しあわせのかたち
そして、九月も終わりに近付き――…


また、残業の日々が続いていた。


相変わらず、残業で遅い日以外は、仕事終わりに碓井主任とご飯を食べに行っていた。

“流されているだけかもしれない”

そう思ったりもするけど、一緒に居る時間が増えるにつれ、前は“好きかも”だったけど、“やっぱり、私は碓井主任の事が好きなんだ”って気持ちが強くなる。

それに、碓井主任と一緒に居て、“今まで付き合った人みたいなタイプだったらとうしよう”と思っていた不安もなくなった。

というより、前にご飯に行った時に聞いたんだ。


「今まで、浮気とかした事あります?」


って。

こんな質問はどうかと思うけど。

いきなりそんな質問をしたもんだから、碓井主任は驚いていた。

何でこんな事を聞いたのかを聞かれ、私は今までの元彼達の事を話す。

すると、


「正直、昔は俺も褒められた付き合いはしていない。俺も相手を本気で好きになる事はないし、相手も俺の事を本気で好きにならない、割り切って付き合える相手としか付き合わなかった。だから、相手の気持ちが本気に変わったとわかったら、すぐ別れていたし、別れてもすぐに他に女が出来たりした。

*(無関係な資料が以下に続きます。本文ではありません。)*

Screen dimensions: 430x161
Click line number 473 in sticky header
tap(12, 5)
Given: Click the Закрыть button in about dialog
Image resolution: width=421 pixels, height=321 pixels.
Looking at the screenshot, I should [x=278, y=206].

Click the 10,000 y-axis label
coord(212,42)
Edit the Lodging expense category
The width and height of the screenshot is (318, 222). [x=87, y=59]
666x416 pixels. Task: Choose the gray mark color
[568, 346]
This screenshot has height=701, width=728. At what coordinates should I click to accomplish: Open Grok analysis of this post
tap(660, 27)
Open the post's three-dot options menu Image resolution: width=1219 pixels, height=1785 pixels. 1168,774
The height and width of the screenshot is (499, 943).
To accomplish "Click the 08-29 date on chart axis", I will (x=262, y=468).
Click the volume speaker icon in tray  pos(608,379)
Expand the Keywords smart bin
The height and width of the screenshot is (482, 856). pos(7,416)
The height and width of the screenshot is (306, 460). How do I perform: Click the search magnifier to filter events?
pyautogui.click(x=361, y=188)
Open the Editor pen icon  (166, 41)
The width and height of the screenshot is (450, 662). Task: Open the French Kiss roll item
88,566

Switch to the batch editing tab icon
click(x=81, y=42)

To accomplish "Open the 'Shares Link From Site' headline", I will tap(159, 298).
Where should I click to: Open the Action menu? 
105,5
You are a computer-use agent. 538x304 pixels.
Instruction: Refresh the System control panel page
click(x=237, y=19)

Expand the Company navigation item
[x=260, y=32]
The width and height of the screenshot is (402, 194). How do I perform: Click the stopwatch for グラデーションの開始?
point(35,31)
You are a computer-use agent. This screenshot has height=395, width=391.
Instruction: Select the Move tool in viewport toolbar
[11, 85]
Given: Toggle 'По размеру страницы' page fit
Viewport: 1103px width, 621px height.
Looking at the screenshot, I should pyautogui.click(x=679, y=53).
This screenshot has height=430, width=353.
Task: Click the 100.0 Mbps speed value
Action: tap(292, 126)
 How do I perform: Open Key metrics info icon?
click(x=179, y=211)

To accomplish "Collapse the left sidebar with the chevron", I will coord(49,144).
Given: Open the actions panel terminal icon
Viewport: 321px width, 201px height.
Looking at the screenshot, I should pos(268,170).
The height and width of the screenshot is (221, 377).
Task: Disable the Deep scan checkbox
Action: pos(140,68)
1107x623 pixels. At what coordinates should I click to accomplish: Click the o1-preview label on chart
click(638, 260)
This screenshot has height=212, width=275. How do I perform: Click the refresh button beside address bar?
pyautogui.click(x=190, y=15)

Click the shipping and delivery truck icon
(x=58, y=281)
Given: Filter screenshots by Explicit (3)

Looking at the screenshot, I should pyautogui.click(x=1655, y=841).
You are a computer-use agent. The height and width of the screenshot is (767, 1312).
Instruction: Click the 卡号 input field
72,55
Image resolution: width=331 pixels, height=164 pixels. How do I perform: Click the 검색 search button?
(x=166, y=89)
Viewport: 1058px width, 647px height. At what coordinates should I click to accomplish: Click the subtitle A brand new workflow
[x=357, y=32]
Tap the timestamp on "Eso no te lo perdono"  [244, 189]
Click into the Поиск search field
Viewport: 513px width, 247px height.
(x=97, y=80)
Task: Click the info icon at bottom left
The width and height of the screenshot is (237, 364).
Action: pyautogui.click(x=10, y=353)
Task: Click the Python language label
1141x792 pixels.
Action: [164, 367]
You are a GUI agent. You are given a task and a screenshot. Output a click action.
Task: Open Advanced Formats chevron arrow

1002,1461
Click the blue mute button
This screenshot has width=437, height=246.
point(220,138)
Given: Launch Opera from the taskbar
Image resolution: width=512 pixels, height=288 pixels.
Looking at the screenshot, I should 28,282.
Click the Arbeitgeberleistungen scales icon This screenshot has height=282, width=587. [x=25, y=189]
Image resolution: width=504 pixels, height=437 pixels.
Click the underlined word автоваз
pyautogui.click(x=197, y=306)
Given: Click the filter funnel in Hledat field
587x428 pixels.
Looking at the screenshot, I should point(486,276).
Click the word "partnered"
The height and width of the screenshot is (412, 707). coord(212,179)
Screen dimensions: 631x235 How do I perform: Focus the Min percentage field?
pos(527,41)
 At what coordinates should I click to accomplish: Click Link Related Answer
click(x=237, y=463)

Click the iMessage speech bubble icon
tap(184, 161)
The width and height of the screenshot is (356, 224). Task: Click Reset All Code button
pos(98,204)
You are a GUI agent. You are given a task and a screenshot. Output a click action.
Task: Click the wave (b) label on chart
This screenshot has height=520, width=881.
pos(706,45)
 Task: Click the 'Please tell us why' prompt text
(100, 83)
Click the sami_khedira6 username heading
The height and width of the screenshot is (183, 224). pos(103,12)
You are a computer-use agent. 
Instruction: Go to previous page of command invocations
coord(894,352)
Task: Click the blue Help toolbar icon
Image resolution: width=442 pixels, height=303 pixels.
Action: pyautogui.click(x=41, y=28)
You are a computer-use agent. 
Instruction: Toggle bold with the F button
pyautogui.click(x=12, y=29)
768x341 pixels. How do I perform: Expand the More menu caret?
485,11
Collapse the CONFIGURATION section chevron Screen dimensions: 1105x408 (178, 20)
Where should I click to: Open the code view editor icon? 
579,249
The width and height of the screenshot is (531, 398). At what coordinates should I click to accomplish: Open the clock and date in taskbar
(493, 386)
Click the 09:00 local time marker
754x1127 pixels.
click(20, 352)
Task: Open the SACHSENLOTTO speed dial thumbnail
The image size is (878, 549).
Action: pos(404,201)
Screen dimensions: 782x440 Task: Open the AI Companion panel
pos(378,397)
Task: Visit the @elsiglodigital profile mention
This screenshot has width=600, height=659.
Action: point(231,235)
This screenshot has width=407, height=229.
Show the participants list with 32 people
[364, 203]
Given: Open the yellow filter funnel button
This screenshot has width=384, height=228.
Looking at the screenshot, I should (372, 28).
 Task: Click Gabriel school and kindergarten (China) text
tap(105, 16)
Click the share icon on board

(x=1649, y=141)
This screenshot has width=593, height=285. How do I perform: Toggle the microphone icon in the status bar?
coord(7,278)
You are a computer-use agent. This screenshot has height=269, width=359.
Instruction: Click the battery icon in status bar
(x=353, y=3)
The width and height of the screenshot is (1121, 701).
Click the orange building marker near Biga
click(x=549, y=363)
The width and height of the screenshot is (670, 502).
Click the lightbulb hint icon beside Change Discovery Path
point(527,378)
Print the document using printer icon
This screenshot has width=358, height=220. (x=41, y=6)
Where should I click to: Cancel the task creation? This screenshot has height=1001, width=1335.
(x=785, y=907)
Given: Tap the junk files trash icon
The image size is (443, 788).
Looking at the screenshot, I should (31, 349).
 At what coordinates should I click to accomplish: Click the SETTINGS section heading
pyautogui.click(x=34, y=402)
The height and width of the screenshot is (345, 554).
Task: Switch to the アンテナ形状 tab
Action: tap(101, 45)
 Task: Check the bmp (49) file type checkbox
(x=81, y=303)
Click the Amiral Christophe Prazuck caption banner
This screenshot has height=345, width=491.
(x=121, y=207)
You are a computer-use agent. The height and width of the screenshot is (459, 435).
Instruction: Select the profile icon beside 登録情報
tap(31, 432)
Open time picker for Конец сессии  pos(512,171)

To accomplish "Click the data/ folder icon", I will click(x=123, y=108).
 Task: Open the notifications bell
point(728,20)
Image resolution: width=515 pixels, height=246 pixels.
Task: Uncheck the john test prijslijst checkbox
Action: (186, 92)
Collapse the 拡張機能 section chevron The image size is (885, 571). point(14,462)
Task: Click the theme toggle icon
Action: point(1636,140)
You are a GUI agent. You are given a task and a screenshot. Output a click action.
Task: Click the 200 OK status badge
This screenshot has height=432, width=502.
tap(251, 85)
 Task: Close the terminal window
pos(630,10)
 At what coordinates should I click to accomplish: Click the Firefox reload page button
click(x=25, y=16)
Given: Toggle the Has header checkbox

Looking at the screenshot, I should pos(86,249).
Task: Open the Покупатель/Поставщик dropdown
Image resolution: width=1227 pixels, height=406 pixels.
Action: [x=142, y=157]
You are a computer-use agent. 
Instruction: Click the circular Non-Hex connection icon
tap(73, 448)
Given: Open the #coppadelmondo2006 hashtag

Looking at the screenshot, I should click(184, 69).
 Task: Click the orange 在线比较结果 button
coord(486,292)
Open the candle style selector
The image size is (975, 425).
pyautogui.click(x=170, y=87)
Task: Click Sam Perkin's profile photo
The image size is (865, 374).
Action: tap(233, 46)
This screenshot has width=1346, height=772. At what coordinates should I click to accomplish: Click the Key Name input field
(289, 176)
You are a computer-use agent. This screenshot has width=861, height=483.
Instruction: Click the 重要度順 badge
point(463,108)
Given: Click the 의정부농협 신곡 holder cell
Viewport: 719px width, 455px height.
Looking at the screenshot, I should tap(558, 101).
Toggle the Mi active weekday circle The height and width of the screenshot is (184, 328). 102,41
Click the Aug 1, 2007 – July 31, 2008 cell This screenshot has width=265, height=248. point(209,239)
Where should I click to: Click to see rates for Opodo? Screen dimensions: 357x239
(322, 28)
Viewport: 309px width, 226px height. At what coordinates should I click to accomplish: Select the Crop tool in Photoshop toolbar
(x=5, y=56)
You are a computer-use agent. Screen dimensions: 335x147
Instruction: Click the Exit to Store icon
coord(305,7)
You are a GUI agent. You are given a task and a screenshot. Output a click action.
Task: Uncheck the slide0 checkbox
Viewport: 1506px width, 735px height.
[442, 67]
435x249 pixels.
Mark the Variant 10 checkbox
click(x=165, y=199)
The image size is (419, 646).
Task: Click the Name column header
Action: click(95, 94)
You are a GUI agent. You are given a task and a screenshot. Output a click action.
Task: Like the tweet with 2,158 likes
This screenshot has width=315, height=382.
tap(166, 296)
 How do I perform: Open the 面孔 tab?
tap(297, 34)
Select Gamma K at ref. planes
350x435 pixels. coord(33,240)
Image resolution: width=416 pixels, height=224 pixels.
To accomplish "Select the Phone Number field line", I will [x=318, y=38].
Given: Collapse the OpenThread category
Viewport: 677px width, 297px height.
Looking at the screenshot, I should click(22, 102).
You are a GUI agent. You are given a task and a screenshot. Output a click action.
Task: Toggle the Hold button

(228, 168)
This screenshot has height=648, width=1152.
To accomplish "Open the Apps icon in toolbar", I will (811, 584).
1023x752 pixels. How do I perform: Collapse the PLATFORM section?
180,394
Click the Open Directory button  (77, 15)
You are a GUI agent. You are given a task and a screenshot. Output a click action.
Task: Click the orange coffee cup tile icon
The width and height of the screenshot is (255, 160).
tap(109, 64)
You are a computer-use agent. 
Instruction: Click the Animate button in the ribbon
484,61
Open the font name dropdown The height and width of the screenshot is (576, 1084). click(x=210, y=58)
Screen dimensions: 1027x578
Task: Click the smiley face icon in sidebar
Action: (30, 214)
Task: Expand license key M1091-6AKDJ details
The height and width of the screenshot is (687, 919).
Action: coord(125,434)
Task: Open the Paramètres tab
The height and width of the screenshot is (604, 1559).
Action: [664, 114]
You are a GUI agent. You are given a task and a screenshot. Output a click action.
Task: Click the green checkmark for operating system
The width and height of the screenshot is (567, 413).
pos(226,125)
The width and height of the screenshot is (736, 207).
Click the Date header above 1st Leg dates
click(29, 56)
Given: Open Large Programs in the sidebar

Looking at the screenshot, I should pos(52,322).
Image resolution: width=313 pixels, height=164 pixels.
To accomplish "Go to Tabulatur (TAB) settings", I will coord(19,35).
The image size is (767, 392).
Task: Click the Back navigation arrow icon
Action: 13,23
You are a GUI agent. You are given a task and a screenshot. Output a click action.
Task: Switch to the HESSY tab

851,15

だから、前に須賀が言っていた俺の噂もあまりいいものではないと思う。それがどんな噂かは知らないけど、でも、割り切った付き合いでも特定の相手が居る時は、他に女はいなかったよ」


と、今までの事を正直に話してくれた。

その話を聞いて、弥生から聞いた噂は、全く嘘ではないのかもって思ったけど。

だけど、この時、別の不安要素が出来た。